Sono spesso macro o inquadrature inconsuete scattate in diversi orti botanici, serre e giardini che mi sono trovata di volta in volta a visitare, nelle quali le piante ritratte vengono completamente astratte dalla loro realtà e diventano altro. In questo modo gli aghi rossi di un fiore possono mettere in scena una fragorosa deflagrazione e le flessuose propaggini azzurrognole di una pianta grassa diventare onde del mare; gli stami scuri nel rosso di un tulipano possono prendere le sembianze di minacciosi artigli e i fiori gialli di un cactus possono espandersi come nebulose nel firmamento. L'idea dei distorti, come li chiamo per brevità, è nata nel cuore dell'Orto Botanico di Palermo quando incontrando un enorme esemplare di ficus magnolioide ebbi come la sensazione di trovarmi di fronte a una cattedrale.

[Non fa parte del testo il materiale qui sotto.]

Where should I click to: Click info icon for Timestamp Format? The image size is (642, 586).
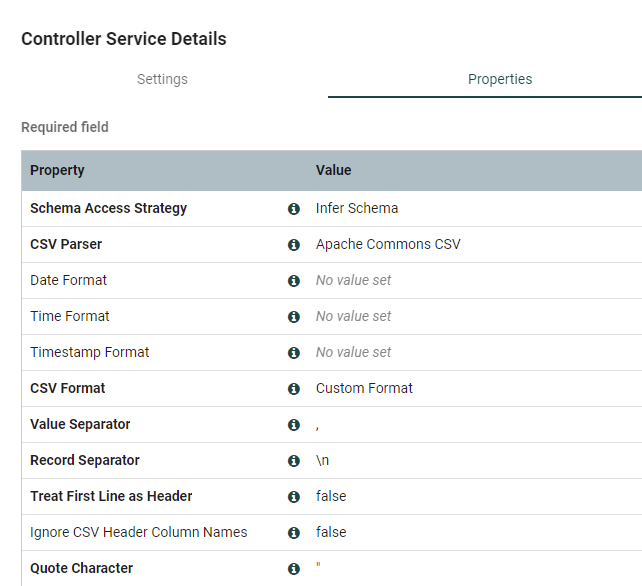click(x=294, y=353)
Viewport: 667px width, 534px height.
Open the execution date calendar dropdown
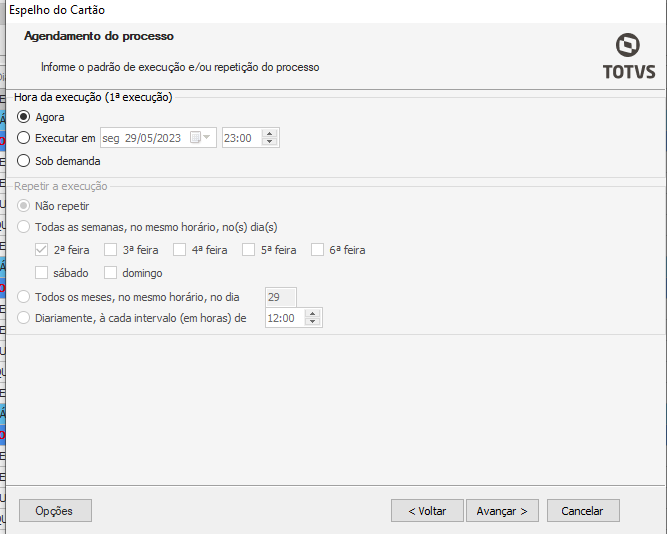tap(208, 138)
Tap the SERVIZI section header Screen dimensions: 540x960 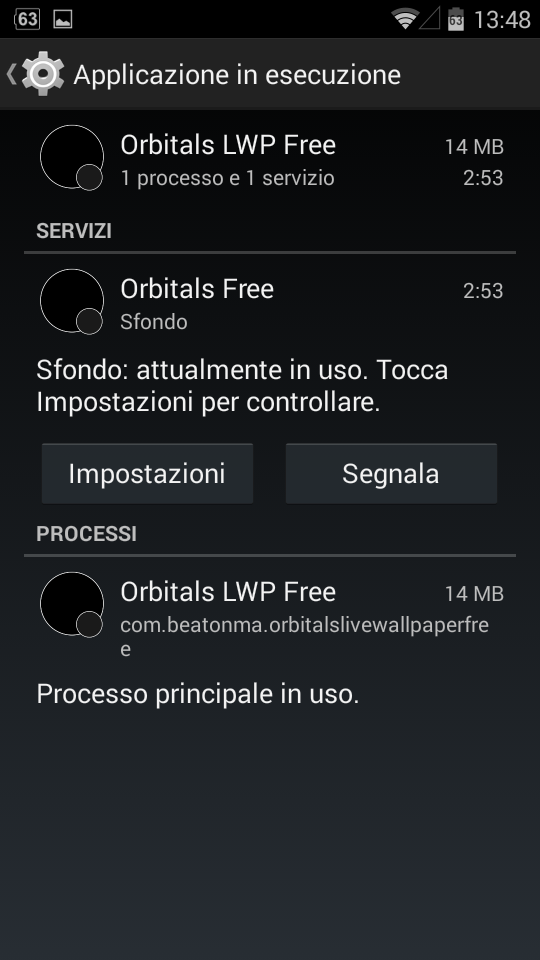tap(74, 231)
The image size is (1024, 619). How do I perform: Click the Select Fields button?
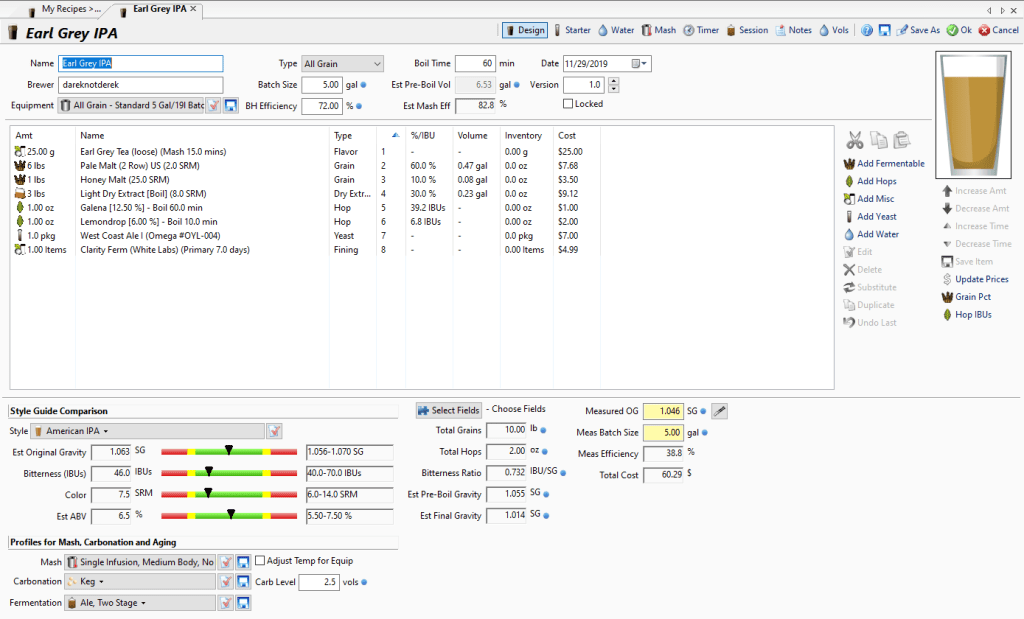point(449,410)
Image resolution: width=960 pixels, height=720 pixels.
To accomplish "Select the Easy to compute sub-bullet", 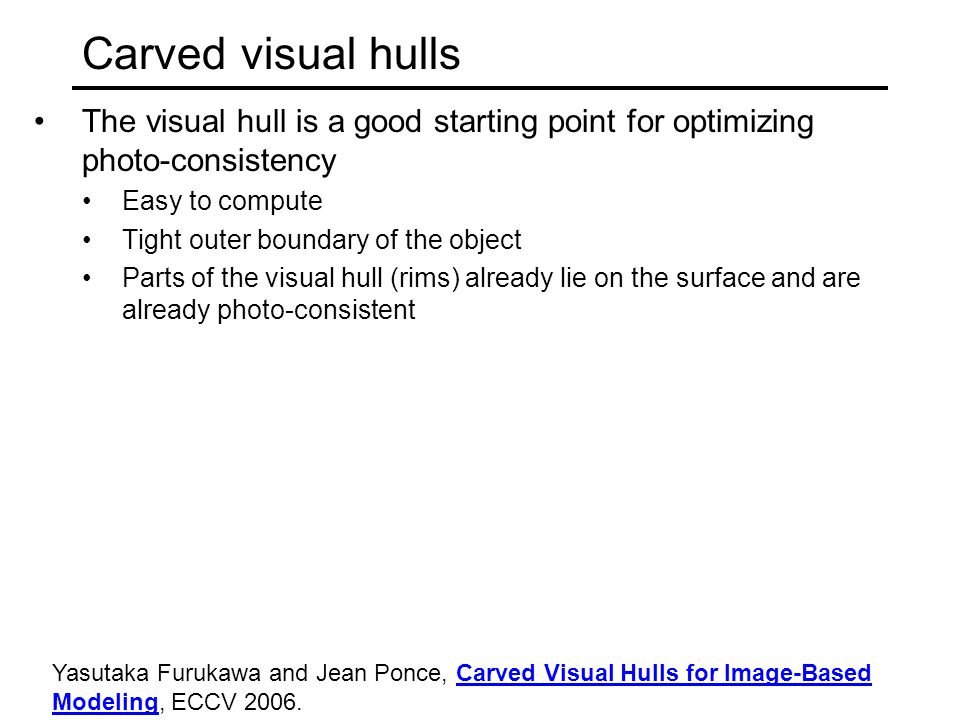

Imponente e dotato di una sua architettura elegante e al contempo funzionale, è un intricato labirinto di radici prominenti e rami che avvolge il tronco, estendendosi per 30 metri d'altezza e 800 metri quadrati di volume. Non avevo una pianta davanti ai miei occhi, ma un palazzo incantato fatto di molti piani e innumerevoli stanze e colonnati. Chi conosce questa incredibile pianta monumentale, arrivata dalla Nuova Zelanda a metà dell'Ottocento, sa di cosa parlo.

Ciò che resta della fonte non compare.